# WHAT TO DO:
Using the records underneath, tally the lines where the word "pixels" appears and please give only the count.

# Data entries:

########

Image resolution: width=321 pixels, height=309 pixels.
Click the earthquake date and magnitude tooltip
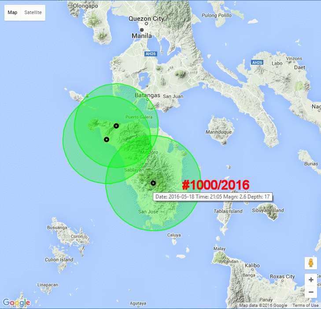click(x=213, y=197)
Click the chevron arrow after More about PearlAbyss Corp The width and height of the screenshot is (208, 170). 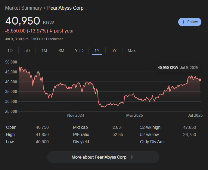pos(132,157)
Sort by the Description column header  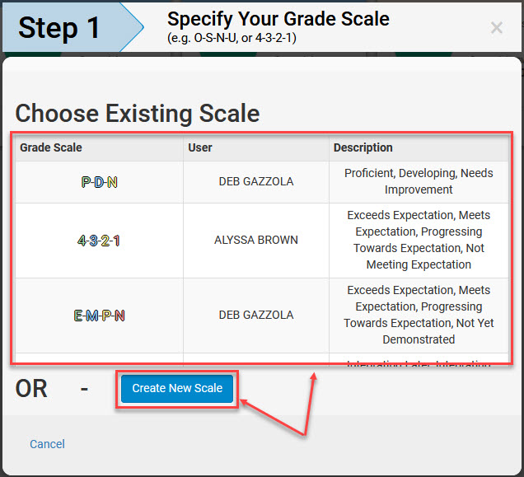pos(363,147)
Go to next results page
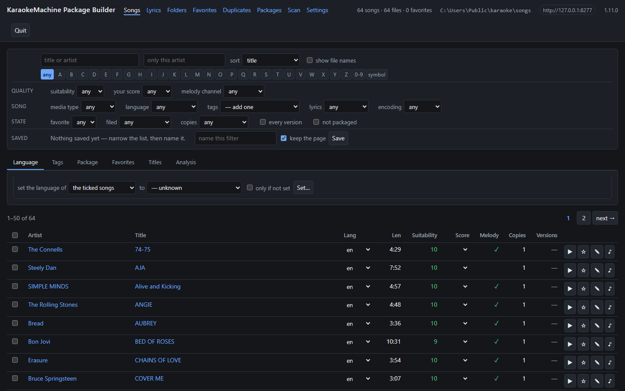The width and height of the screenshot is (625, 391). (605, 218)
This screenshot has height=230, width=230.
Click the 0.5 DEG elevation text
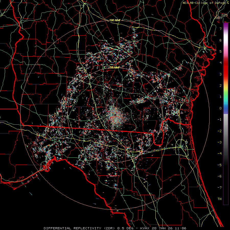[126, 228]
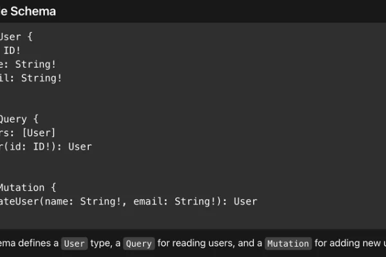Viewport: 386px width, 257px height.
Task: Click the 'ID!' field type
Action: pos(12,51)
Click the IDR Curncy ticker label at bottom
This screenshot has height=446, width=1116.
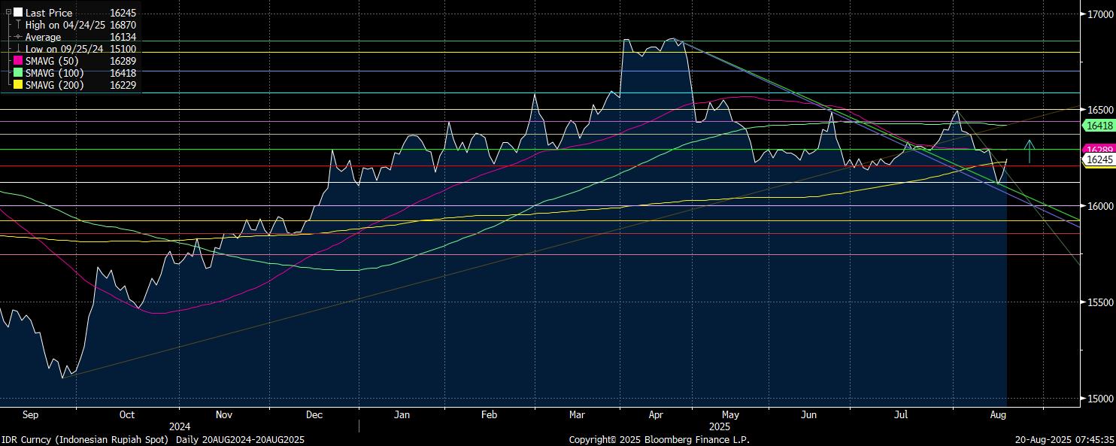pos(85,439)
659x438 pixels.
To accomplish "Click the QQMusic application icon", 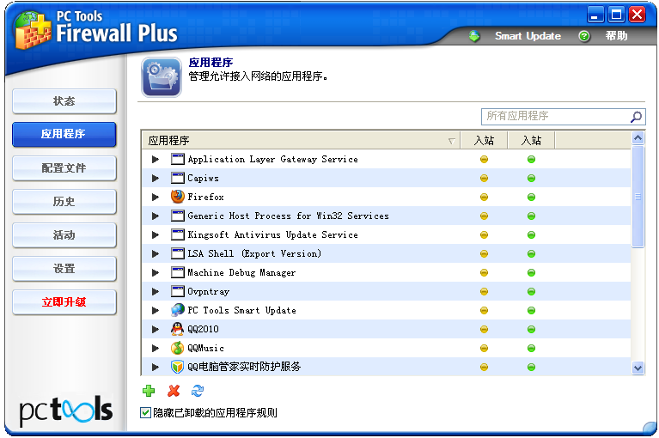I will 178,348.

########

# RESPONSE BOX:
2